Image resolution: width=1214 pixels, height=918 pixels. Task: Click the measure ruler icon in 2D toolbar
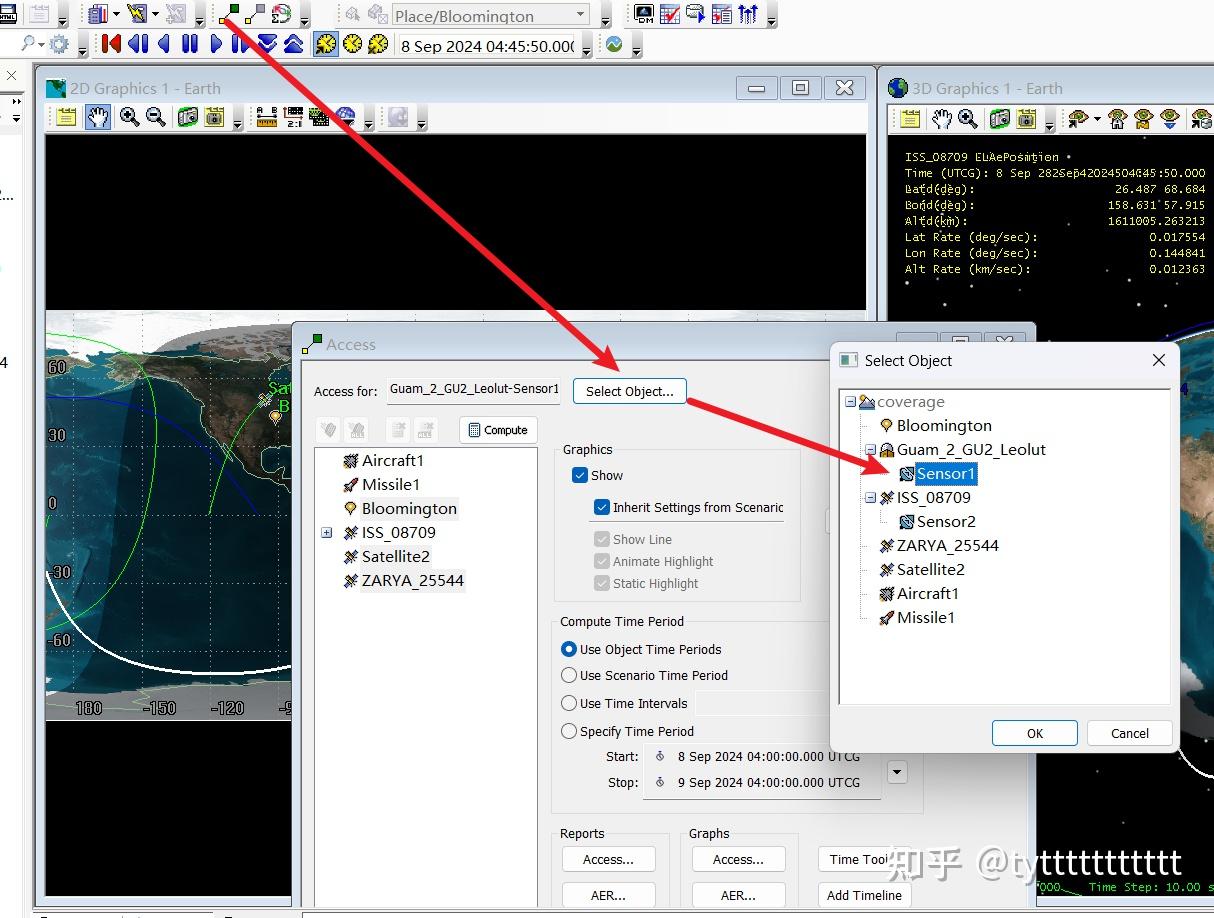(x=266, y=117)
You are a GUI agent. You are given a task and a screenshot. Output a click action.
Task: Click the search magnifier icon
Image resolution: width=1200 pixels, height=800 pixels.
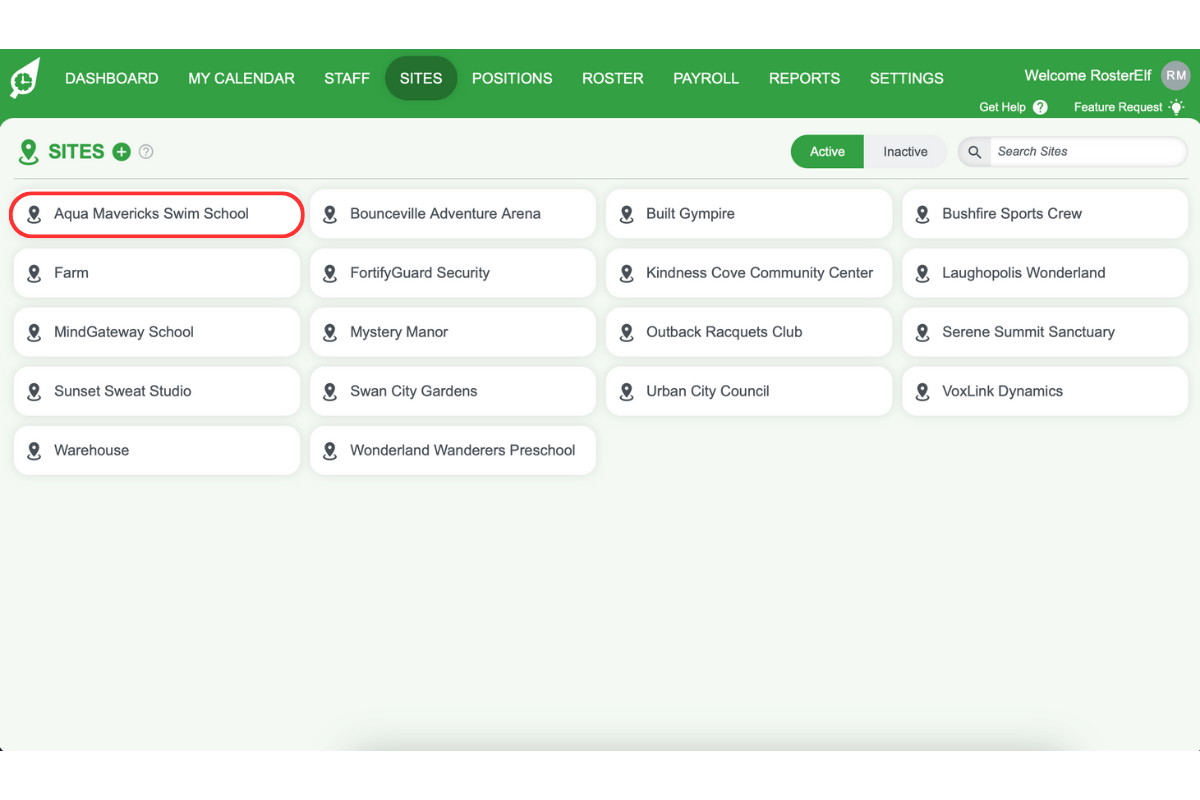coord(974,151)
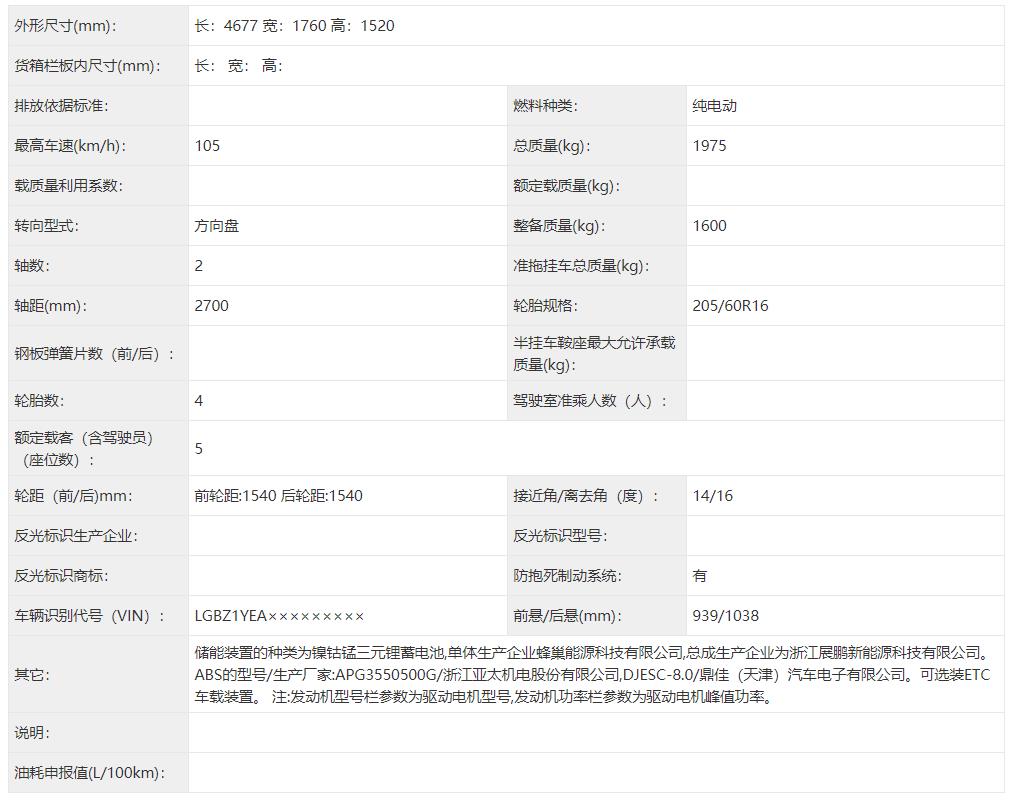Image resolution: width=1013 pixels, height=801 pixels.
Task: Select the 转向型式 value 方向盘
Action: click(x=216, y=226)
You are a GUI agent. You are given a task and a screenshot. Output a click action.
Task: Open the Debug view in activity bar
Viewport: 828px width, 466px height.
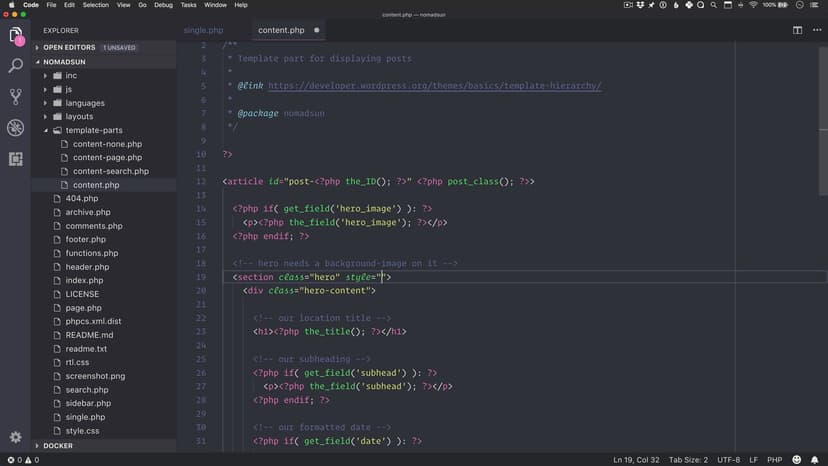point(16,128)
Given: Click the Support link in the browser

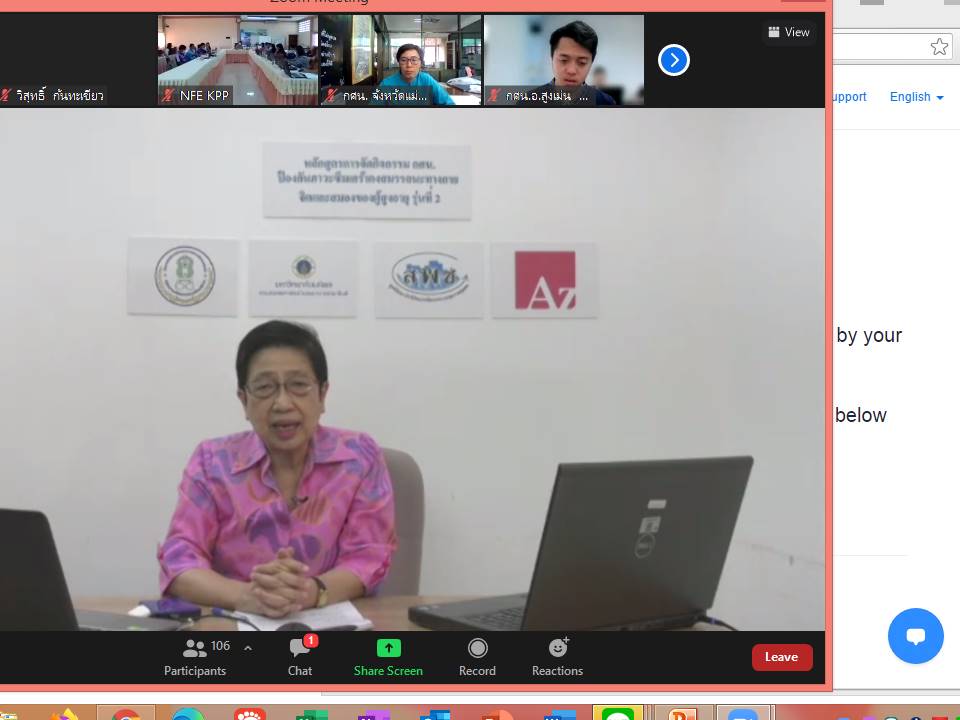Looking at the screenshot, I should coord(848,97).
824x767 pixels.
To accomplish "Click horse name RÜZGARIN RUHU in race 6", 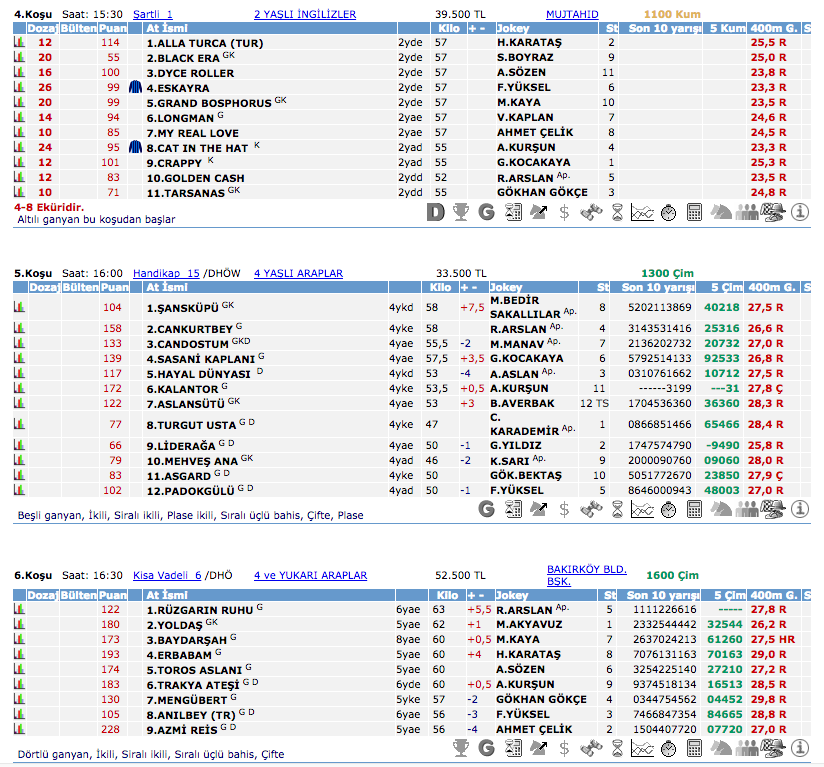I will click(199, 609).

## ACTION ITEM
Exactly the lines above, from the one containing "Task: Open the Debug view in activity bar" down to the one containing "824x767 pixels.", are to be repeated, including both ends. Pictures are not part of the copy.

## EXERCISE RESULT
Task: Open the Debug view in activity bar
Viewport: 828px width, 466px height.
point(16,128)
Given: Click the Support link in the browser

Looking at the screenshot, I should coord(848,97).
824x767 pixels.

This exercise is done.